Exercise details: Skipping all pictures, print exactly the lines below from the one with "Open the File menu" through the final line.

Given information:
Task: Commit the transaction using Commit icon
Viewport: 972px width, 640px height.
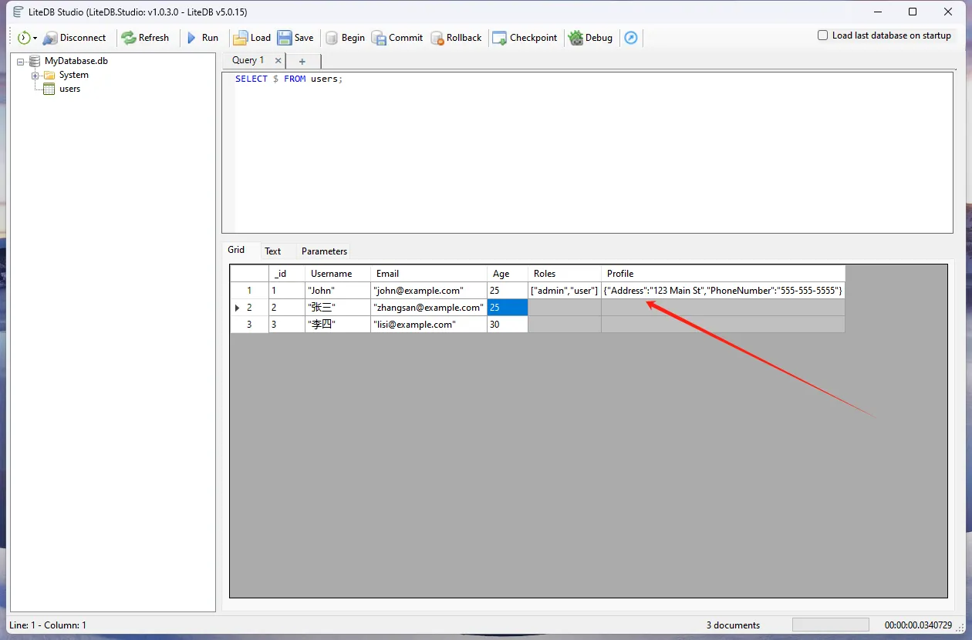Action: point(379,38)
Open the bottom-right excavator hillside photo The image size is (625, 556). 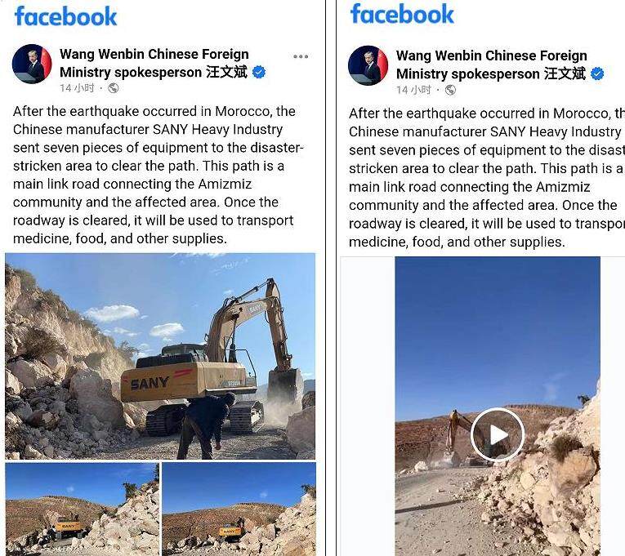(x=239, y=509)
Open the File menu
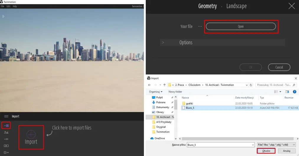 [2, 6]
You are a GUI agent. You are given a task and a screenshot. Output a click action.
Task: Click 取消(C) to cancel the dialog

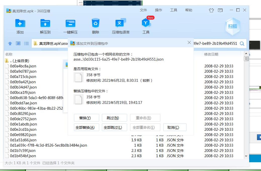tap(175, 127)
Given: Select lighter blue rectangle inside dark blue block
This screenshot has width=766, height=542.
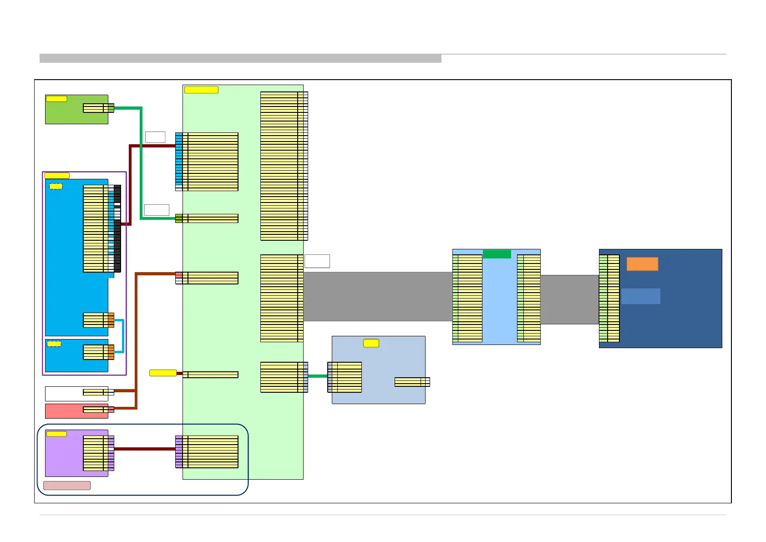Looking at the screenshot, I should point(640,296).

Result for this exercise:
Open the File menu
 [2, 6]
You are a GUI agent. You are given a task and a screenshot. Output a click action.
Task: Click 取消(C) to cancel the dialog

tap(175, 127)
Given: Select lighter blue rectangle inside dark blue block
This screenshot has width=766, height=542.
Looking at the screenshot, I should point(640,296).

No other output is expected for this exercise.